Cleveland Browns Football: Winners and Losers from Browns' Loss vs. Raiders
The 2011 Cleveland Browns keep finding new ways to lose.
Teams are not intimidated by an underwhelming passing attack lead by quarterback Colt McCoy. Receivers don't get open and McCoy cannot deliver the ball to them if they do.
Looking back over the stats and recalling the awful play today, one resounding moment rings clear in my mind.
It was second down and three with 44 seconds left and the Browns failed to gain the three yards necessary for a first down.
On three consecutive attempts.
That, is who this year's Cleveland Browns are.
Winners: Greg Little
Officially starting in his first NFL game, Greg Little impressed. His play provided a rare bright spot to an otherwise bleak afternoon for Cleveland Browns fans.
He caught six of the twelve targets that came his way for a career high 72 yards.
His 16 yard reception stood as the longest play from scrimmage for the Browns on the day.
The more Little sees the field the better and better he gets. The Browns need a play-maker aside from Joshua Cribbs and just may have found one in Little.
Losers: Colt McCoy
Colt McCoy is not a bad quarterback overall. However, his judgement and consistency need to be thoroughly evaluated by the Browns franchise.
McCoy continually threw errant passes, some over receivers heads and some far from their reach when attempting to go down-field.
Some passes had trouble leaving his hands and fluttered incoherently in the vague direction of his receivers.
Blame should not be placed all on McCoy's head. The offense did not play tremendously well and had their share of lapses throughout the afternoon as well.
However, McCoy failed to see impending blitzes during pre-snap reads. Those failures hurt his lineman and their chances of effectively protecting their quarterback.
McCoy needs to be a more efficient passer and better decision maker on Sundays to be a successful NFL quarterback.
Losers: Special Teams
Pat Shurmur and Cleveland Browns' Special Teams Coordinator Chris Tabor must have missed the Raiders fake punt last week against the Houston Texans. Running back Rock Cartwright took the snap and then the ball, as he ran for a 35 yard first down into Texans territory.
Joshua Cribbs was bottled up and the Raiders had their way with the Browns on special teams all afternoon.
Jacoby Ford broke a 102 yard kickoff return for a touchdown.
Nearing the end of the third quarter, the Raiders gambled again. This time, during a 53 yard field goal attempt. Punter and kick-holder Shane Lechler threw a strike to a releasing Kevin Boss who strolled 35 yards to the end-zone to put the Raiders up 24-7.
On a day that saw the loss of Jason Campbell and limited offensive production for the Raiders, the special teams unit carried them in the game.

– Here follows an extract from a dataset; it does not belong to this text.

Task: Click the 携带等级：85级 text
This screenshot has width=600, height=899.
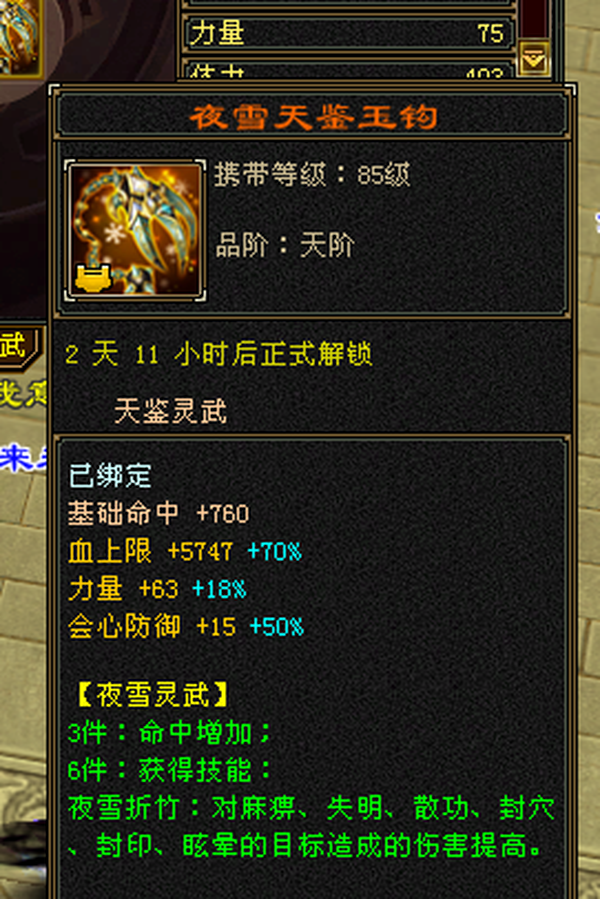Action: pyautogui.click(x=313, y=174)
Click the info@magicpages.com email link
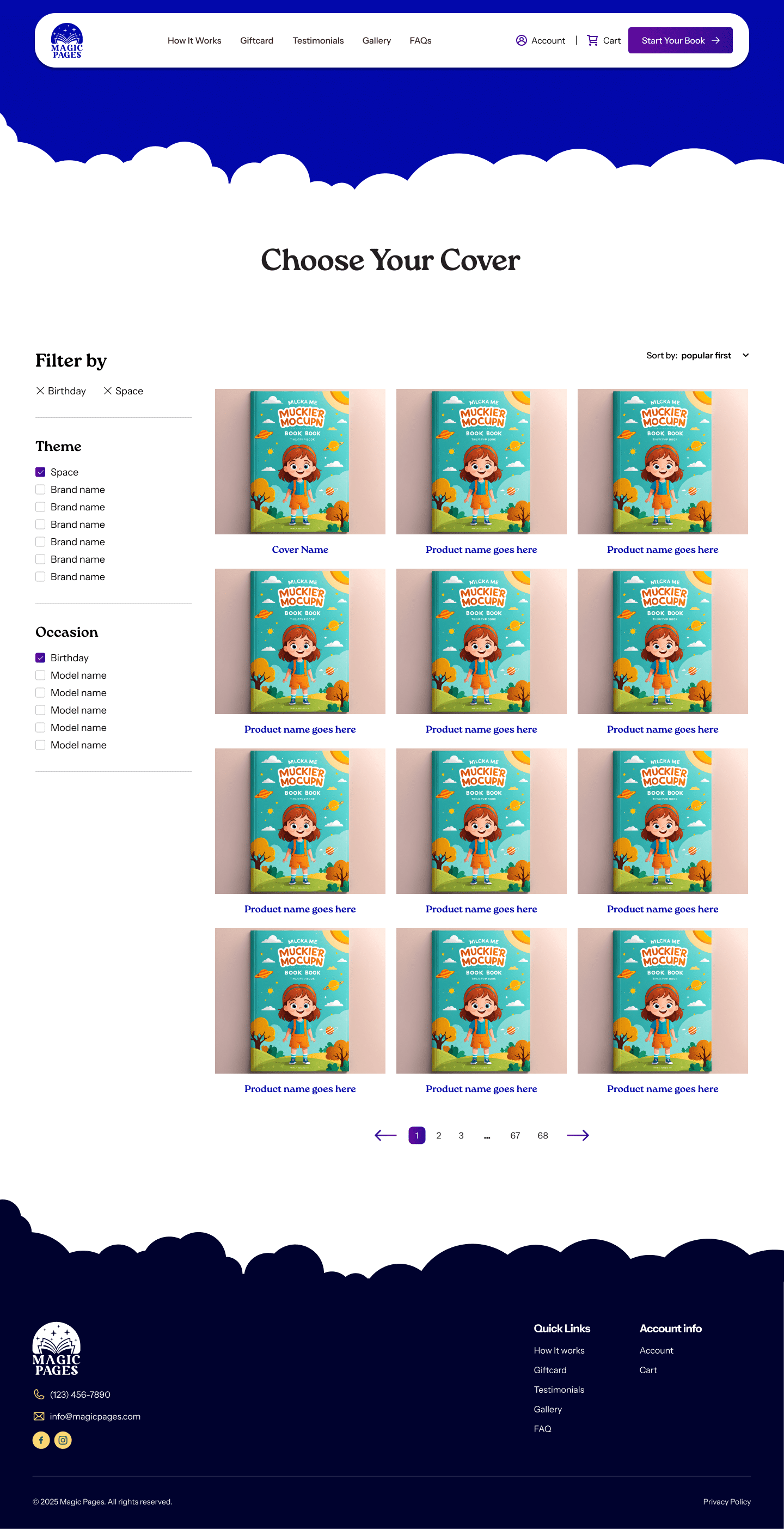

For the Browns, this was their undoing.
Losers: Pat Shurmur
The Peyton Hillis drama will likely take a new turn this week following the benching of Hillis. According to NFL.com, it was speculated Hillis was benched until word from the Browns sideline in the third quarter indicated he had a hamstring injury.
Pat Shurmur is clearly in over his head as an NFL head coach. It is clear to see he is being out-coached week to week.
What's also clear is the locker room is not sold on their new coach either. Josh Cribbs claimed he wanted to help the Browns win but his role in the offense is "insignificant" and that he would rather play on special teams.
Cribbs comments, combined with Peyton Hillis' deflecting of questions about the game-plan and his involvement in Week 4 shows a lack of control by the rookie head coach. It also shows an unclear and ineffective use of the talent available at his disposal.
Coming off a bye week a team should not play as inept as the Browns did this afternoon.
It may be time for Pat Shurmur to bring another coordinator into the fold to help with the play-calling duties.
Losers: Browns Fans
Since 1999 the Cleveland Browns fans have been enduring a low-level of play from their favorite franchise. Sure, there were bright spots in 2002 and in 2007 but those passed quickly and are afterthoughts on the minds of most fans.
After the firing of Eric Mangini this past offseason, many including myself believe the winds of change will turn the tides of Cleveland's misfortunes.
For the first time a plan is in place in which the Browns management, personnel directors and coaching staff are all finally on the same page.
In theory, it sounds like a match made in heaven. Will it take more time? Possibly.
After another stale effort, this time coming after a bye, fans are left to question what direction the Browns are going.
The signs of improvement seen in the Browns under Eric Mangini and his staff have disappeared. Roster turnover, younger players and a rookie head coach have resulted in poor execution and performance on Sundays.
The Browns meanwhile are left with yet another rebuilding process and the growing pains that come with it.